Your goal:
Your answer should be the lines from the start of the records through the line with "Rubrica (78, 912)", copied word for word.

Working data:
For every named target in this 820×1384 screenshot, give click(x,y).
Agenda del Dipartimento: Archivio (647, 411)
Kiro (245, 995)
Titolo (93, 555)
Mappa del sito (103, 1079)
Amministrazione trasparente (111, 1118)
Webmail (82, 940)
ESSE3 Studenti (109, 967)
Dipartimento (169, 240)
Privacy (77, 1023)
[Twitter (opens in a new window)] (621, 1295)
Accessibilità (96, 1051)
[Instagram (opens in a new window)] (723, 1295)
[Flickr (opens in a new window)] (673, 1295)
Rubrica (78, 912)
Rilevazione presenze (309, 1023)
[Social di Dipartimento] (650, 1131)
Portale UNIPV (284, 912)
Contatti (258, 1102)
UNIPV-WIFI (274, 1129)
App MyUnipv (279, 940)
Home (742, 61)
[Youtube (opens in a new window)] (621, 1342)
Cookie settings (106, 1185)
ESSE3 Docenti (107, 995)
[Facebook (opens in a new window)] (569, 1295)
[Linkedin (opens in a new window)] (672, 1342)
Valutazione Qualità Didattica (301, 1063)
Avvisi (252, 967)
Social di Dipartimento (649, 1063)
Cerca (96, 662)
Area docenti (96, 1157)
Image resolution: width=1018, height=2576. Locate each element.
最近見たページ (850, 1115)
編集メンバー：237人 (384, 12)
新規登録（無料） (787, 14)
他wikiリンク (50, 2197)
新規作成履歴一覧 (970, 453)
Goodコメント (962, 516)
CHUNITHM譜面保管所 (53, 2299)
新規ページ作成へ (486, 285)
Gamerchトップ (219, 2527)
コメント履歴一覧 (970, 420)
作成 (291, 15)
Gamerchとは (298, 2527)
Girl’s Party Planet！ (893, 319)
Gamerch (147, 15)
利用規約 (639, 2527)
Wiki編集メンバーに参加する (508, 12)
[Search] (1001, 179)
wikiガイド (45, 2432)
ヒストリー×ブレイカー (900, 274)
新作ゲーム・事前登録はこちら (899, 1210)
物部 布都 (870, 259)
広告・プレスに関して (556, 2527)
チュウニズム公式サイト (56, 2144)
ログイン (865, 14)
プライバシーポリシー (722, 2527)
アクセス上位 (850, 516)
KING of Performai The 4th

Output of the exercise:
For every named target in this 820×1384 screenshot, give click(x,y).
Agenda del Dipartimento: Archivio (647, 411)
Kiro (245, 995)
Titolo (93, 555)
Mappa del sito (103, 1079)
Amministrazione trasparente (111, 1118)
Webmail (82, 940)
ESSE3 Studenti (109, 967)
Dipartimento (169, 240)
Privacy (77, 1023)
[Twitter (opens in a new window)] (621, 1295)
Accessibilità (96, 1051)
[Instagram (opens in a new window)] (723, 1295)
[Flickr (opens in a new window)] (673, 1295)
Rubrica (78, 912)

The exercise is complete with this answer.